Rep. Kimberly Yee, R-Phoenix

Cronkite News Service

State lawmakers took the first steps Tuesday to cut down on so-called “dark money” in political campaigns but with no clear indication that it will work – and whether it's even legal.

The legislation approved by the Senate Elections Committee requires that all campaign commercials, literature and similar materials include the names of the three largest contributors. Sen. Michele Reagan, R-Scottsdale, said it's unacceptable that people can spend large amounts of money to influence elections and remain hidden.

On paper, the vote for SCR 1003 was unanimous, but several GOP legislators, after hearing from lobbyists, said they feared the measure creates unnecessary hurdles.

Sen. Kimberly Yee, R-Phoenix, said openly worried that requiring people to get out from behind the committees they create to affect elections might chill their First Amendment rights to speak freely.

That contention drew derision from Reagan. She said Arizona has moved for years in the direction of greater disclosure.

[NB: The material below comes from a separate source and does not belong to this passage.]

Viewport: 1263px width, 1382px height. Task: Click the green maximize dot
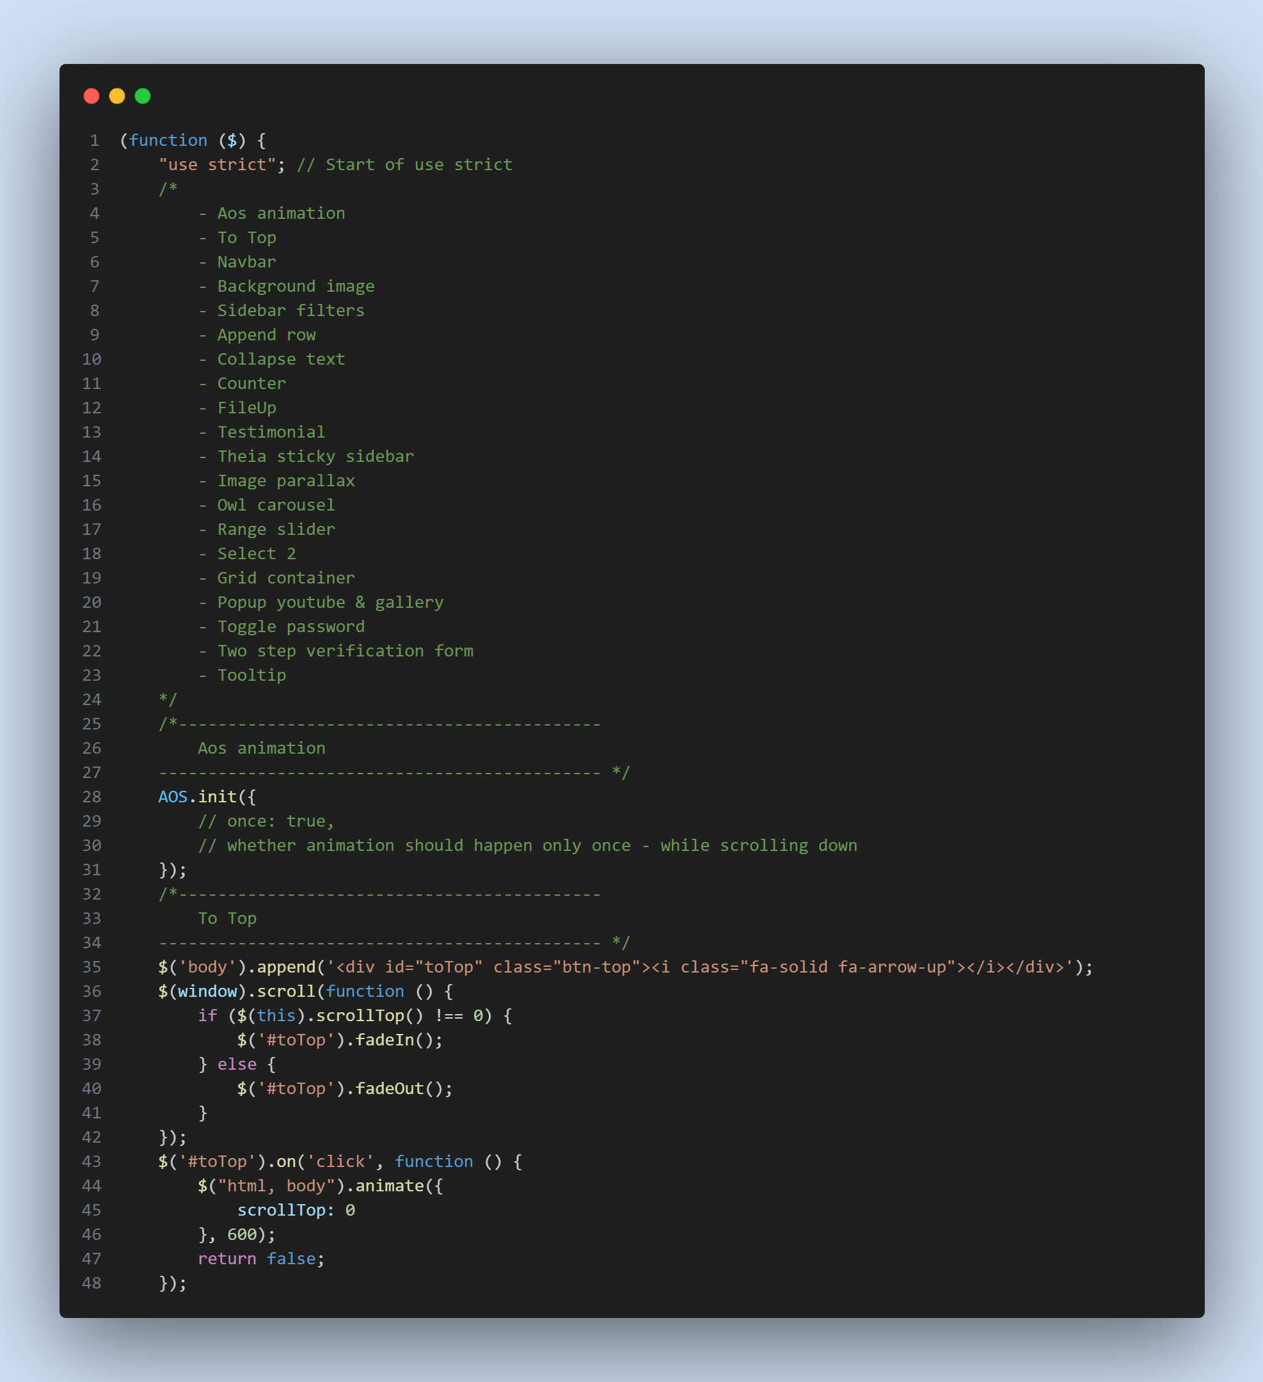(143, 96)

“Then wouldn't spending have gone down?” she asked. “But it hasn't.”

She lashed out at the lobbyist and special interests who are on record in opposition, spanning the spectrum from the Arizona Chamber of Commerce and Industry to the state AFL-CIO.

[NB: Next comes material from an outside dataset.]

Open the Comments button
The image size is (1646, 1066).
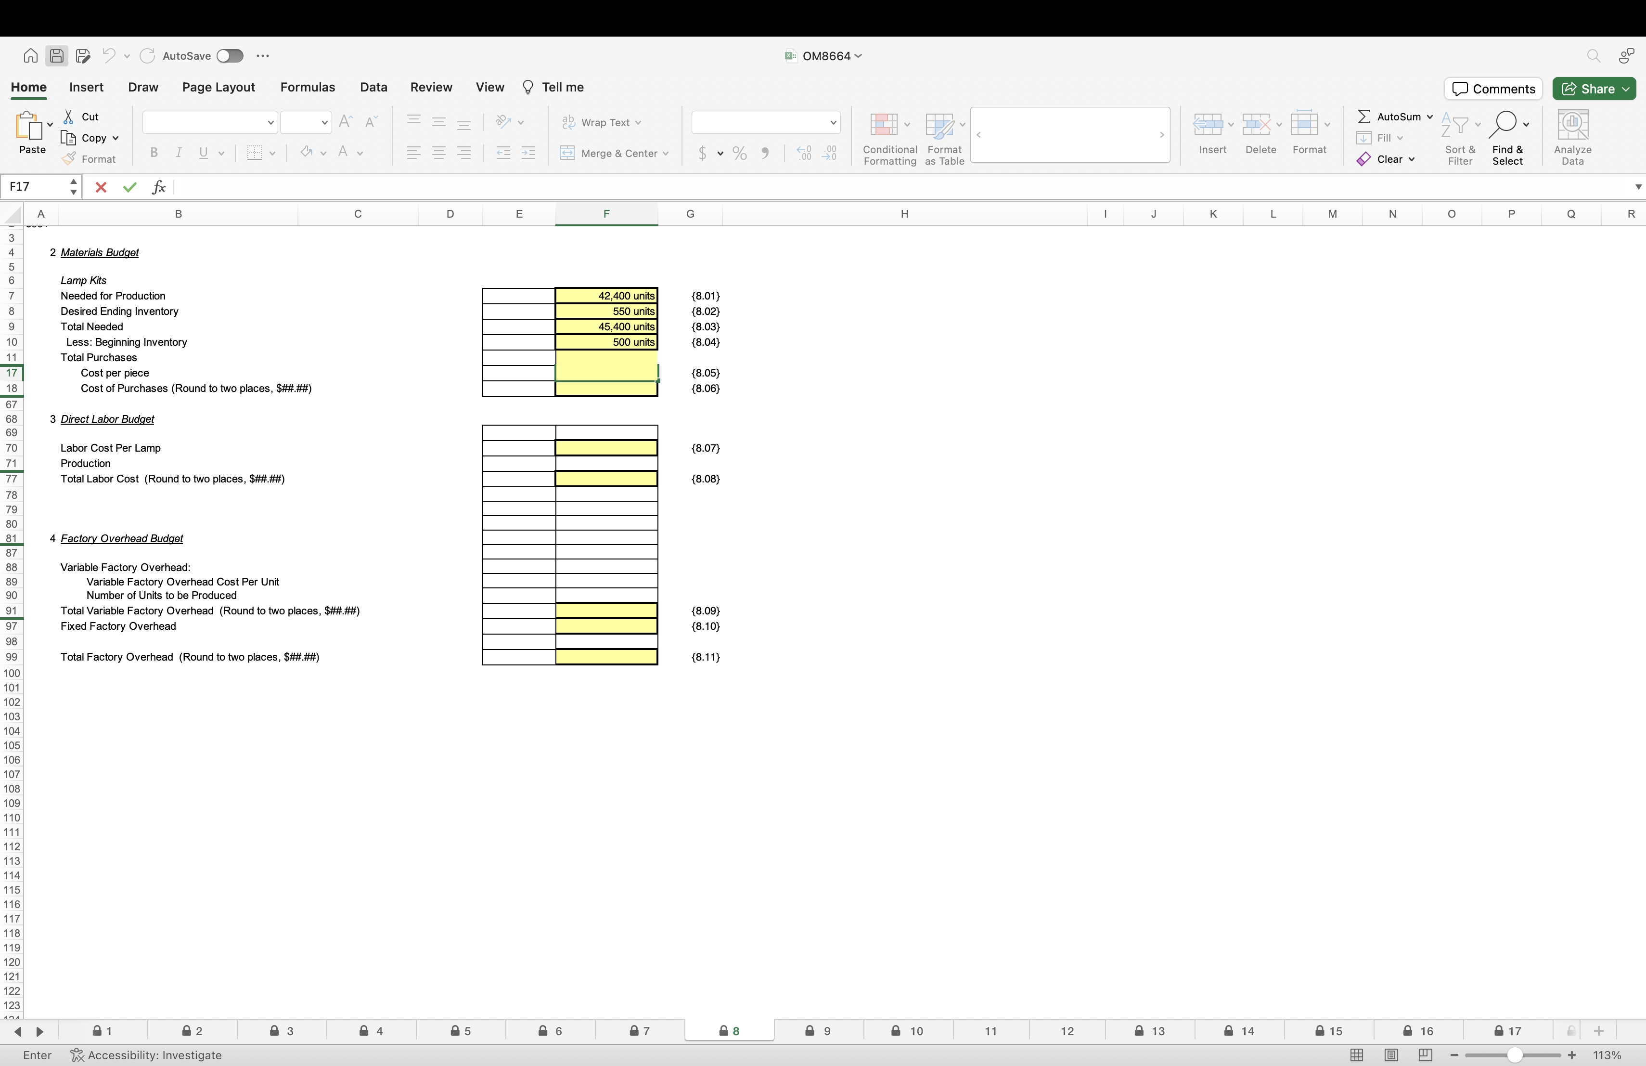1493,89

“Their clients do not want you to see what they're doing,” Reagan said.

The problem is there has been a proliferation of independent campaign committees especially in the wake of a 2010 U.S. Supreme Court ruling allowing corporations to influence elections. But any campaign reports filed – and not all of them do – list their donors as yet other organizations.

Secretary of State Ken Bennett said it doesn't stop there, with those organizations listing still other groups with nebulous names as contributors. Bennett compared the system to Russian nesting dolls.

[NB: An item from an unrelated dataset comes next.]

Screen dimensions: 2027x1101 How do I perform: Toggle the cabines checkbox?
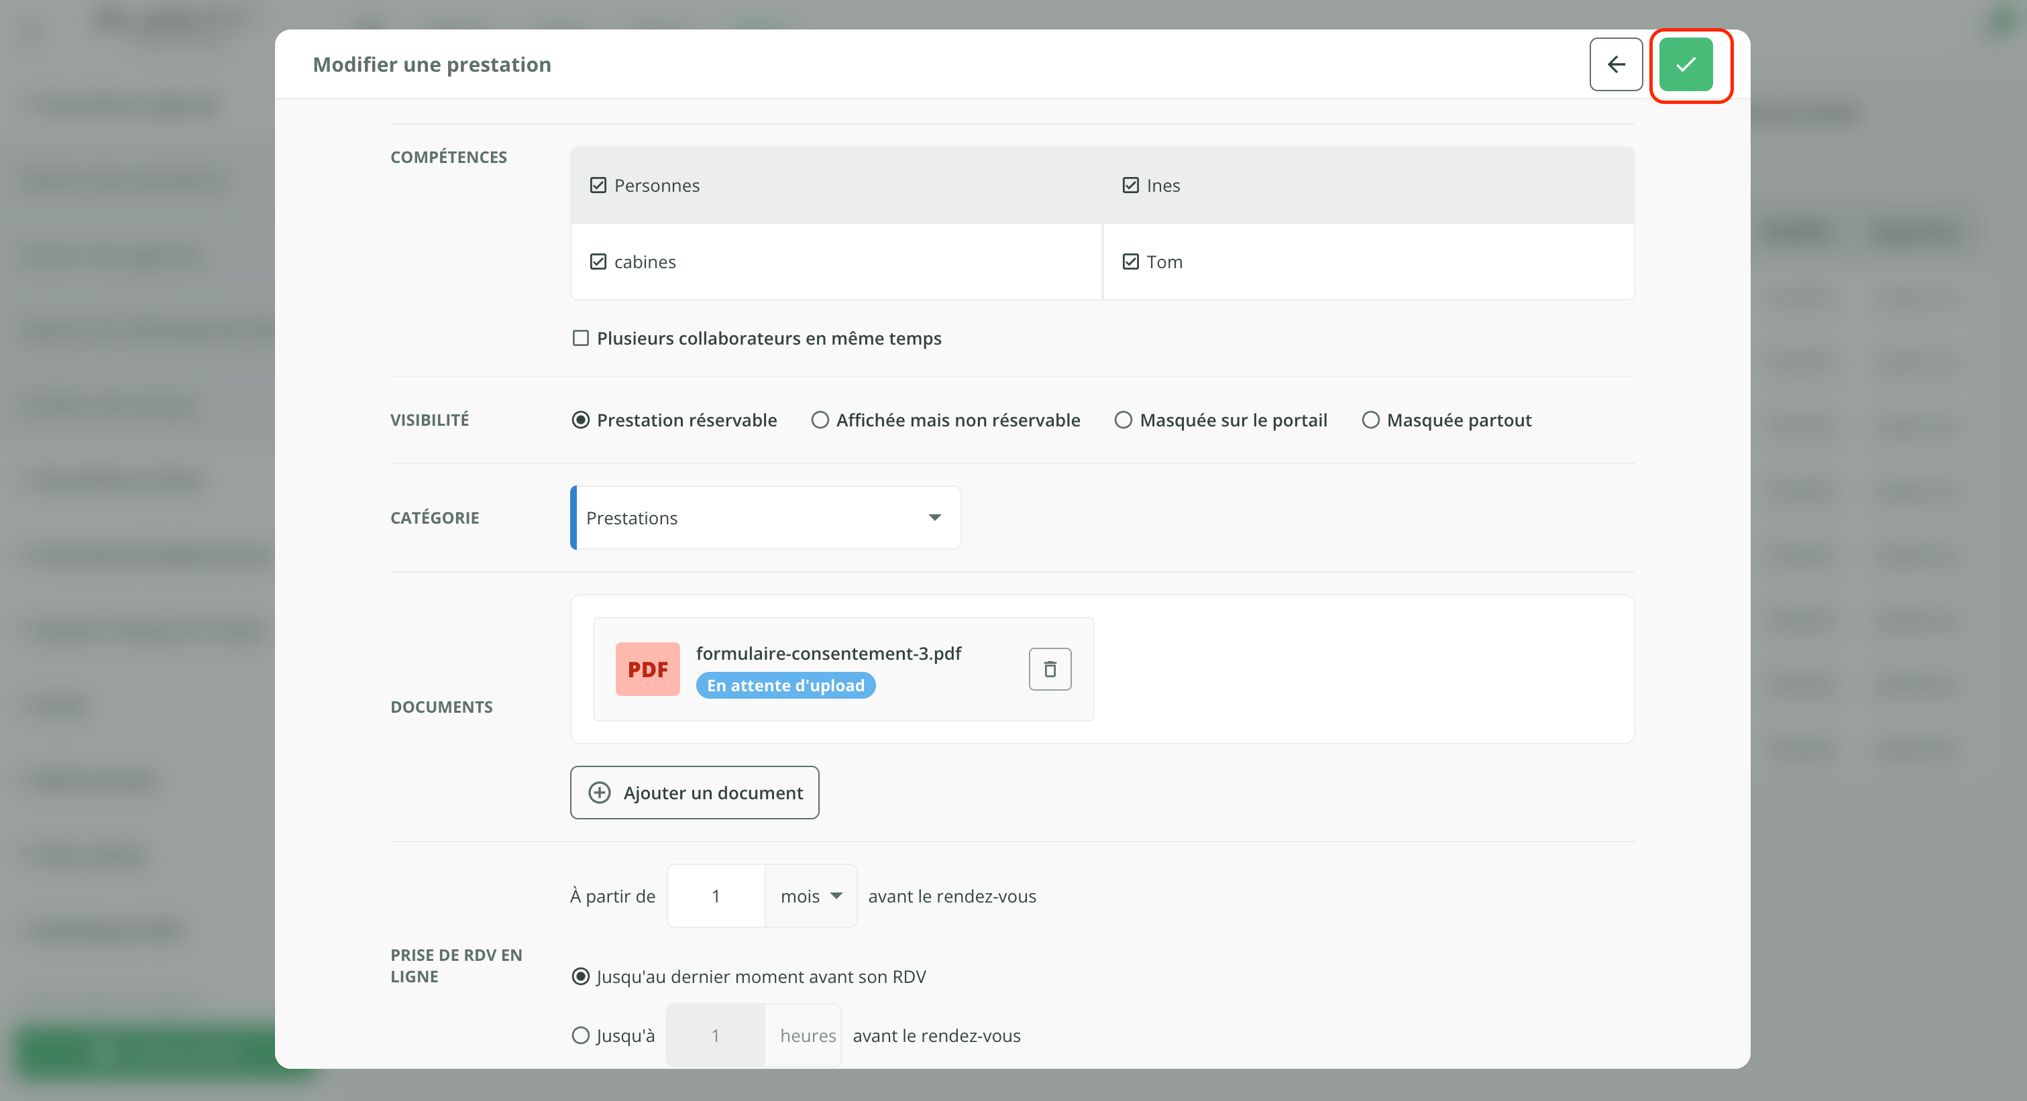598,262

“We're seeing problems all over the country and in our state of people, the public, not being able to tell who is trying to influence their vote,” he told lawmakers. And Bennett told legislators that should concern them.

“Sometimes these are friends,” he said. “And sometimes you would think maybe they're not so much of a friend.”

But problems remain.

One is a state court ruling that concluded not all TV commercials and mailings that happen to mention candidates are considered efforts to influence an election. Instead, the judge said, they can fit within the definition of “issue-oriented speech,” – not covered by campaign finance laws – even if they were run right before the election and even if they said negative things about a candidate.

Reagan said she hopes that the language of what the law covers, known as “express advocacy,” can be made broad enough to ensure that some “hit pieces” do not escape disclosure requirements.

The bigger issue may prove legal. Attorney Mike Liburdi told lawmakers they have to recognize there are constitutional rights at issue. He argued that individuals are free to exercise their First Amendment rights anonymously.

“Disclosure of some of these speakers may result in a chilling effect,” said Liburdi. “And this chilling effect could suppress speech.”

He represents the Arizona Victory Alliance which spent more than $475,000 in independent expenditures last election to elect Republicans and defeat Democrats. And much of that cash came from other political action committees and organizations.

Yee echoed that point in her comments on the legislation.

“We certainly shouldn't allow the government to get in the way of the value of our speech,” she said.

Reagan, however, rejected that claim of unnecessary government intrusion.

“You all, as candidates, you go out there, put your name on everything you do,” she said. “Accept a dollar. Spend a dollar. You disclose it.”

But she said existing law lets individuals or corporations come in, spend unlimited amount of money to influence the race, “and you'll never know who they are.”

Bennett conceded that even if this measure becomes law – and even if it holds up in court – there are still major loopholes. The biggest, he said, is the gap between the time expenditures can be made and when they have to be reported.

For example, Bennett said, any money spent last month for the 2014 campaign does not have to be reported until the end of June. And he said that money spent just days before an election can be hidden from public view until after the election is over.